In graph theory, Mac Lane's planarity criterion is a characterisation of planar graphs in terms of their cycle spaces, named after Saunders Mac Lane, who published it in 1937. It states that a finite undirected graph is planar if and only if the cycle space of the graph (taken modulo 2) has a cycle basis in which each edge of the graph participates in at most two basis vectors.
For any cycle c in a graph G, one can form an m-dimensional 0-1 vector that has a 1 in the coordinate positions corresponding to edges in c and a 0 in the remaining coordinate positions. The cycle space C(G) of the graph is the vector space formed by all possible linear combinations of vectors formed in this way. In Mac Lane's characterization, C(G) is a vector space over the finite field GF(2) with two elements; that is, in this vector space, vectors are added coordinatewise modulo two. A 2-basis of G is a basis of C(G) with the property that, for each edge e in G, at most two basis vectors have nonzero coordinates in the position corresponding to e. Then, stated more formally, Mac Lane's characterization is that the planar graphs are exactly the graphs that have a 2-basis.
One direction of the characterisation states that every planar graph has a 2-basis. Such a basis may be found as the collection of boundaries of the bounded faces of a planar embedding of the given graph G.
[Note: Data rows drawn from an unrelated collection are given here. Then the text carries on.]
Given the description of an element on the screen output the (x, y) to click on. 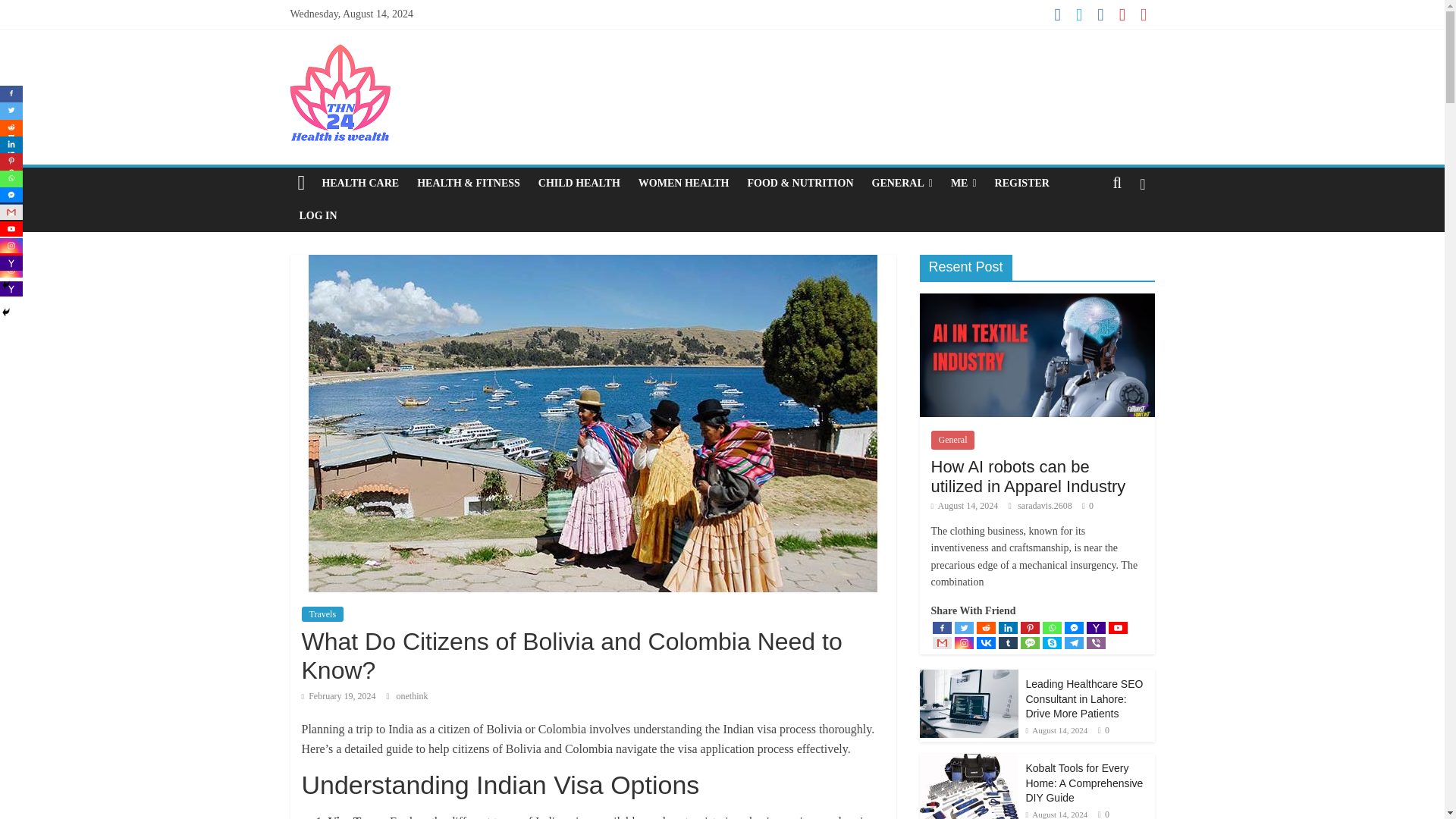
onethink (412, 696)
WOMEN HEALTH (683, 183)
February 19, 2024 (338, 696)
3:03 pm (338, 696)
HEALTH CARE (360, 183)
LOG IN (317, 215)
GENERAL (902, 183)
onethink (412, 696)
REGISTER (1021, 183)
Travels (322, 613)
Given the description of an element on the screen output the (x, y) to click on. 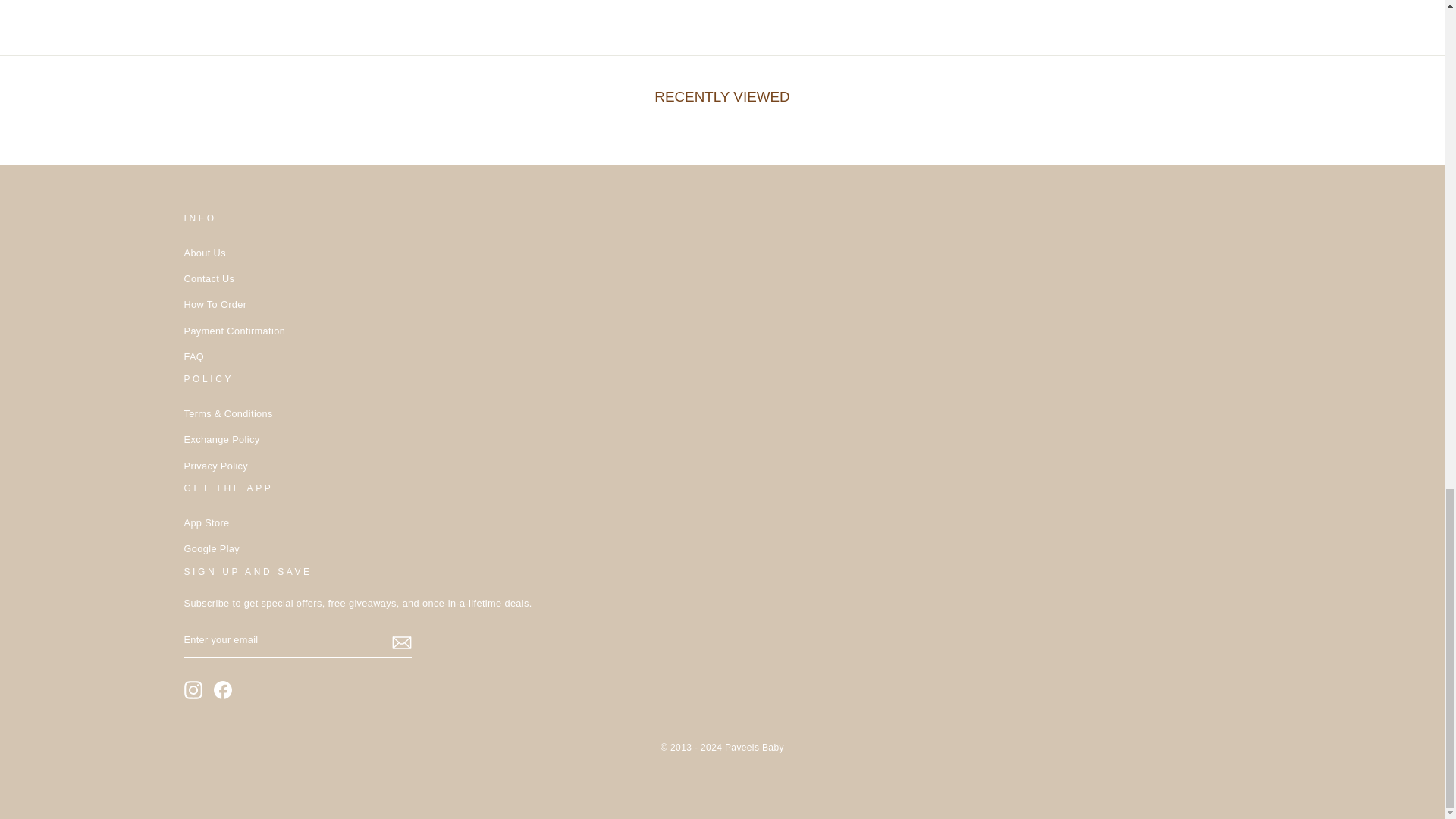
Paveels on Facebook (222, 689)
Paveels on Instagram (192, 689)
Given the description of an element on the screen output the (x, y) to click on. 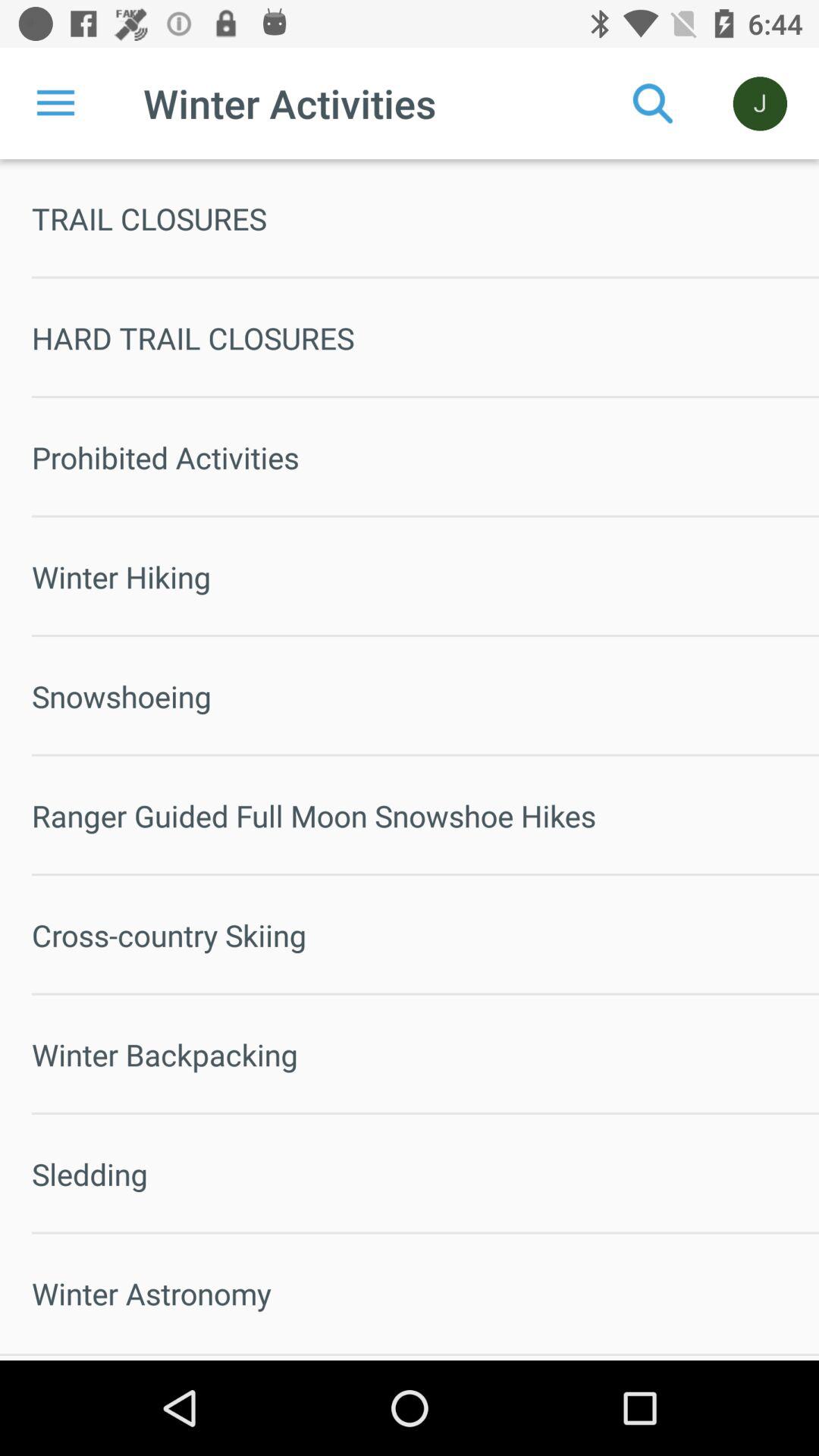
swipe until the prohibited activities (425, 457)
Given the description of an element on the screen output the (x, y) to click on. 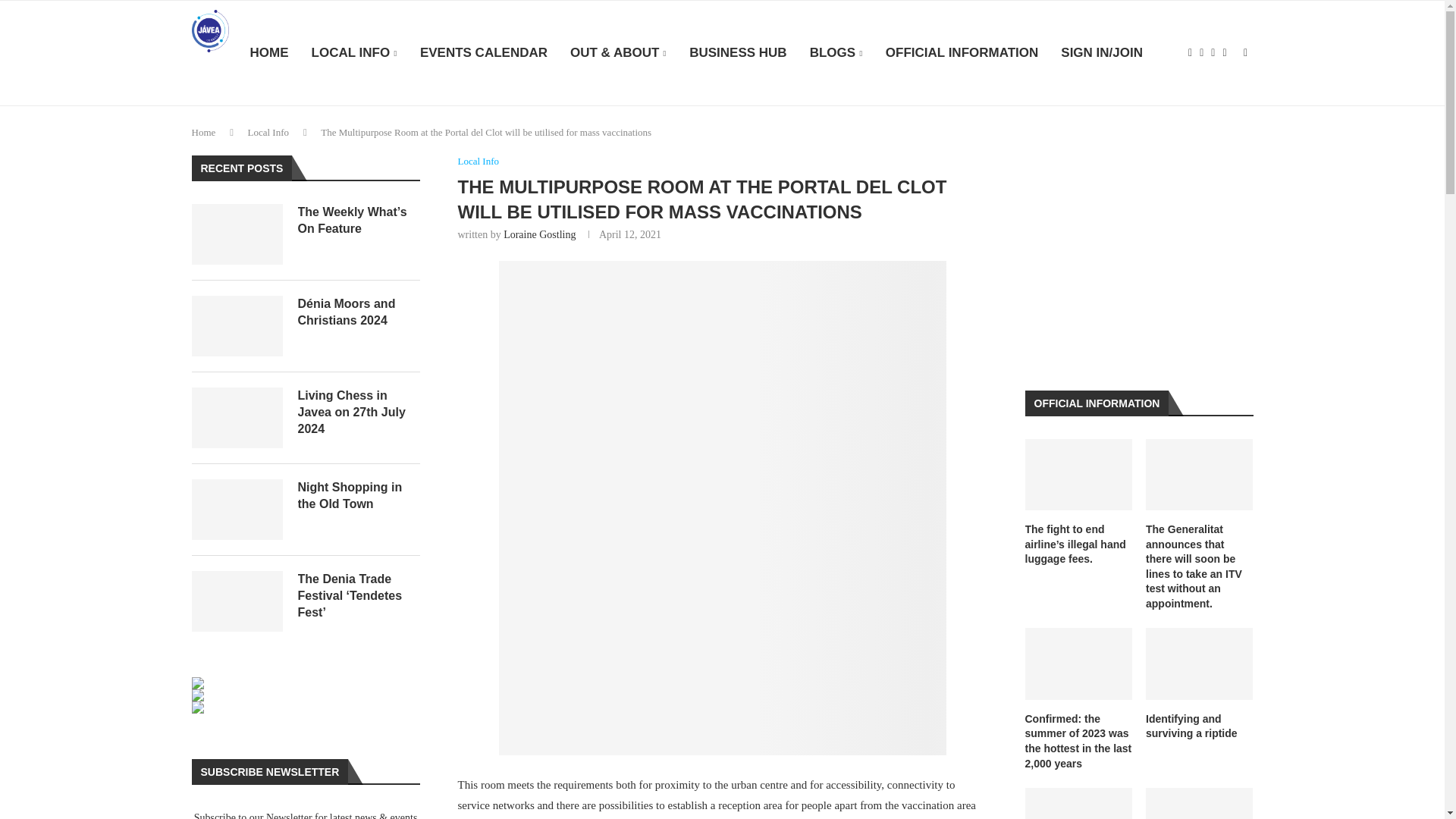
Local Info (268, 132)
Loraine Gostling (539, 234)
Local Info (478, 161)
EVENTS CALENDAR (483, 53)
BUSINESS HUB (737, 53)
Home (202, 132)
OFFICIAL INFORMATION (961, 53)
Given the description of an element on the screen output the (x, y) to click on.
If an edge is a bridge of G, it appears twice on a single face boundary and therefore has a zero coordinate in the corresponding vector. Thus, the only edges that have nonzero coordinates are the ones that separate two different faces; these edges appear either once (if one of the faces is the unbounded one) or twice in the collection of boundaries of bounded faces. It remains to prove that these cycles form a basis. One way to prove this by induction. As a base case, G is a tree, then it has no bounded faces and C(G) is zero-dimensional and has an empty basis. Otherwise, removing an edge from the unbounded face of G reduces both the dimension of the cycle space and the number of bounded faces by one and the induction follows.